77 points klelatti | 1 comments | | HN request time: 0.214s | source
Show context
bee_rider ◴[] No.43669024[source]
For some reason (not sure why, maybe it was the discussion of portability and this fun NVIDIA not-quite-assembly language), this made me wonder: has anybody gotten really good at writing LLVM IIR? It seems fairly low level, and but also quite portable. And… I don’t know, I’m talking about a topic I don’t know much about, so I’m happy to be corrected here, but as a static-single-assignment language maybe it is… even more machine sympathetic than assembly? (I’m under the impression that writing really high performance assembly is really quite difficult, you have to keep a ton of instructions in flight at once, right?)
replies(3): >>43669297 #>>43669832 #>>43669930 #
1. raphlinus ◴[] No.43669832[source]
I read LLVM (or one of its many GPU-flavored variants) reasonably often, mostly to figure out where in the chain a shader miscompilation is happening.

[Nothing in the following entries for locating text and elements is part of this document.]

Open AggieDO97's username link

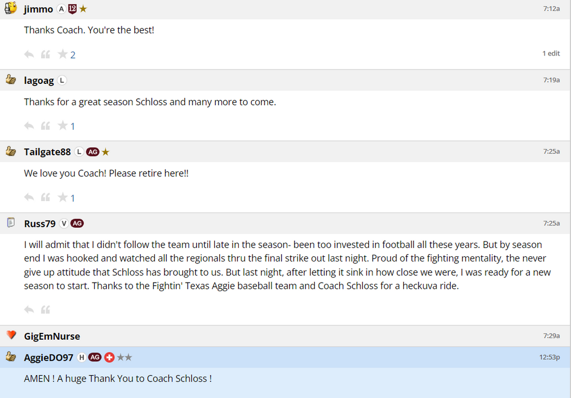[x=49, y=357]
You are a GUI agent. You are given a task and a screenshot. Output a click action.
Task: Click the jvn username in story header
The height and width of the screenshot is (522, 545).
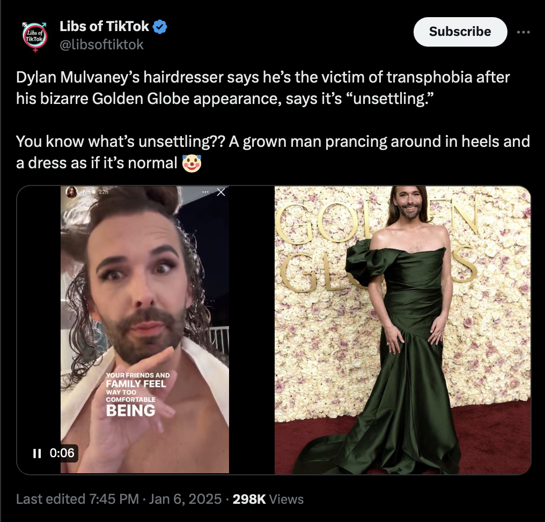pyautogui.click(x=86, y=192)
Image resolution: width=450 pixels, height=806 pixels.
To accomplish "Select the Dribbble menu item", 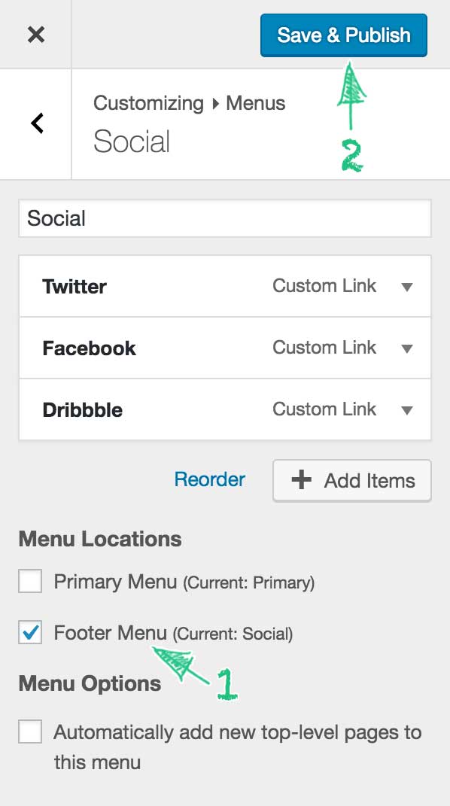I will pos(225,409).
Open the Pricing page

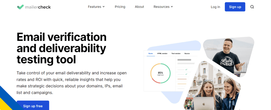120,7
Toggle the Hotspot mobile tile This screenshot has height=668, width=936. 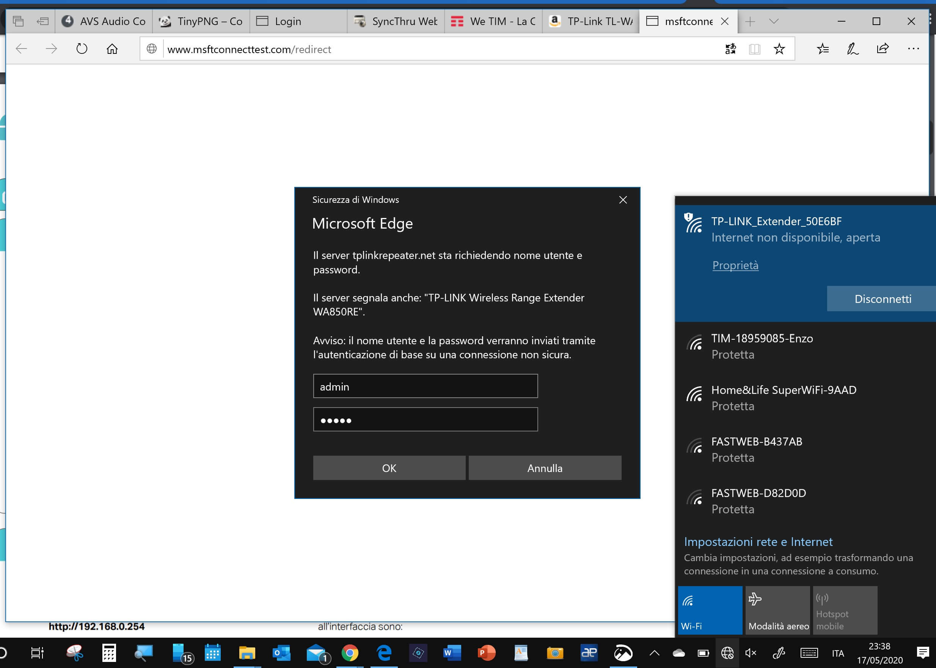click(x=845, y=610)
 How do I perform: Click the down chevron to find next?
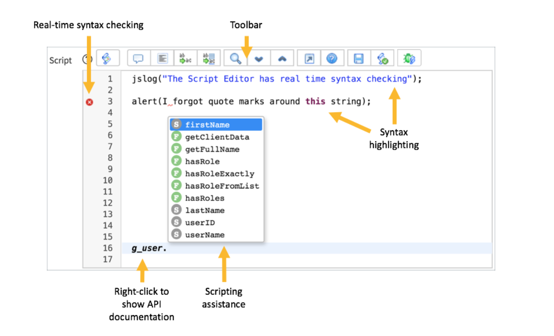pyautogui.click(x=259, y=58)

But I've never personally had to write it, and it's not easy for me to think of a use case where it would make a lot of sense. It's pretty unpleasant and fiddly, as you have to annotate all the types of the intermediate values and so on, and it doesn't have the main advantage of actual assembler: being able to reason about the performance of the code. That depends so much on the way it's compiled.

That said, I have several times wanted to reach for LLVM intrinsics. In Rust, these are mostly available through a nightly-only feature (in std::intrinsics). One thing that potentially unlocks is "unordered" memory semantics, which are intermediate between nonatomic and relaxed atomics, in that they allow much of the optimization of the former, while also not being UB if there's a data race. In a similar vein is the LLVM "freeze" operation, which makes read from uninitialized memory into a well-defined bit pattern. There's some discussion ([1] [2], for example) of adding those to Rust proper, but it's tricky.

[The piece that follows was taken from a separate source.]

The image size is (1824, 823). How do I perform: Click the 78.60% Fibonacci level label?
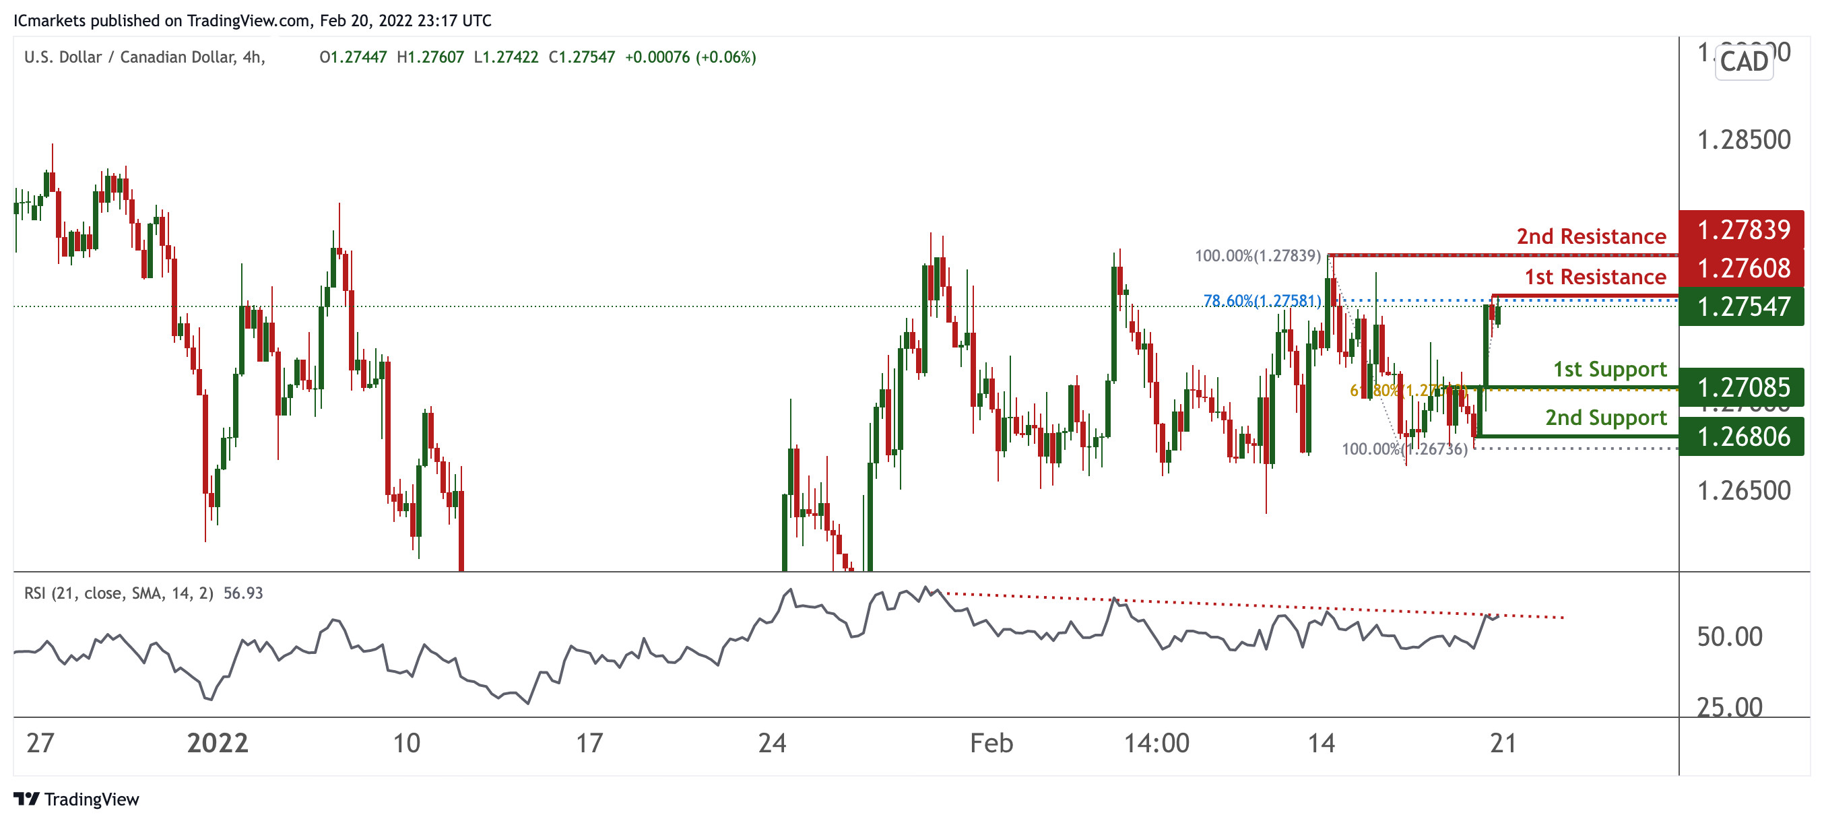pos(1262,301)

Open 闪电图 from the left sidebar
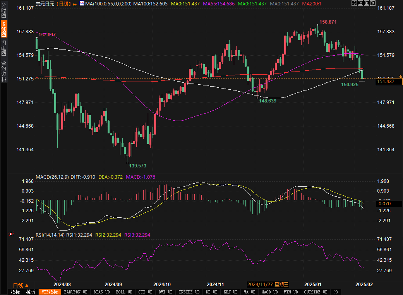pyautogui.click(x=3, y=48)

[1]: https://internals.rust-lang.org/t/using-llvms-unordered-read...

[2]: https://internals.rust-lang.org/t/what-if-reading-uninit-ram...

But as another data point, for something I really want to do that's not yet expressible in Rust (fp16 SIMD operations), I would rather write NEON assembly language than LLVM IR. And I am quite certain I don't want to write any of the GPU variants by hand either.